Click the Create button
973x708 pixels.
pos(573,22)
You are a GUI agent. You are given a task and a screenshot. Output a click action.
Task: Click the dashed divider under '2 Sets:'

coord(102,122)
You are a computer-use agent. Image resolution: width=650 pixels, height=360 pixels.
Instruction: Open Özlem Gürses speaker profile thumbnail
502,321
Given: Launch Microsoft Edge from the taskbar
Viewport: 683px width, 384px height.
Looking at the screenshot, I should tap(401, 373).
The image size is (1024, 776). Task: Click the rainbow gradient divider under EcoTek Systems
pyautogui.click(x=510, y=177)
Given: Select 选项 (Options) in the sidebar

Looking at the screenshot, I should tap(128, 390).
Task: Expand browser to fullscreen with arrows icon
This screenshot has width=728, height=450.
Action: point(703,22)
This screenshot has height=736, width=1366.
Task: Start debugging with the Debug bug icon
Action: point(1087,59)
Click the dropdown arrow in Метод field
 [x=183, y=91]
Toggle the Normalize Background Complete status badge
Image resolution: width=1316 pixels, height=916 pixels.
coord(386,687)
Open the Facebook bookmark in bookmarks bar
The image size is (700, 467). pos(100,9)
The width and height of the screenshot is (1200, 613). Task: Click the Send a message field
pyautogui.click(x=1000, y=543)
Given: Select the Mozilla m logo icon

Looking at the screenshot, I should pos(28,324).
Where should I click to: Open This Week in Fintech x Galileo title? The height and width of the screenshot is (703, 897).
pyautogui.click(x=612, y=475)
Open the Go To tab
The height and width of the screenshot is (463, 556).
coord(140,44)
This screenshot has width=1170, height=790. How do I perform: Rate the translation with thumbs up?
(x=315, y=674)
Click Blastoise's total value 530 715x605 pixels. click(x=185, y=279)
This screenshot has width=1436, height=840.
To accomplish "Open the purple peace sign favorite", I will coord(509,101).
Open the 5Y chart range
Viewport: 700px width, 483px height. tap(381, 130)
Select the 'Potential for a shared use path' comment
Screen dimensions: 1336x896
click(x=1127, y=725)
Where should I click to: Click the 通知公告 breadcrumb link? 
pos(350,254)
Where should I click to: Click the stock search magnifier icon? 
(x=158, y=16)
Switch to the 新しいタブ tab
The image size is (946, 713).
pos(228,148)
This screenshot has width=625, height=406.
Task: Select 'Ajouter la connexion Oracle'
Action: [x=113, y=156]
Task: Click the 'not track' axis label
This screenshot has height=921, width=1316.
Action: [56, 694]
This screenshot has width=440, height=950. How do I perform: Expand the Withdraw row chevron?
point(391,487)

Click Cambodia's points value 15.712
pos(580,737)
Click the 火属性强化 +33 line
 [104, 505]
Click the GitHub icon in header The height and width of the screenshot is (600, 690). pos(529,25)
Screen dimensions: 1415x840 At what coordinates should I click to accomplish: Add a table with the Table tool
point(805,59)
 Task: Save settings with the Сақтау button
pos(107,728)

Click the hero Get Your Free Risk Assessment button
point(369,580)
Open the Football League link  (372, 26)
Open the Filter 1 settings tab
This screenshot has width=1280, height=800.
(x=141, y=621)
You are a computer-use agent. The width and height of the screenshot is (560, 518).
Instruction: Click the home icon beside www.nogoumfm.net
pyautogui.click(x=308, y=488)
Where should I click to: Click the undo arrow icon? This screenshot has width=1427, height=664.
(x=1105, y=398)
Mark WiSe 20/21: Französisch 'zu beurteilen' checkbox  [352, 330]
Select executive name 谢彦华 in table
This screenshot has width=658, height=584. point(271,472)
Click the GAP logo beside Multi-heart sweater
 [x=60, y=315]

## What this task involves
Copy out the material above between the lines holding "Screen dimensions: 1415x840" and "Open the Football", inclusive, requests and all, and shift every coordinate in the answers up by 61.

## The completed task
Screen dimensions: 1415x840 At what coordinates should I click to accomplish: Add a table with the Table tool
point(866,120)
 Task: Save settings with the Сақтау button
pos(168,789)

Click the hero Get Your Free Risk Assessment button
point(430,641)
Open the Football League link  (433, 87)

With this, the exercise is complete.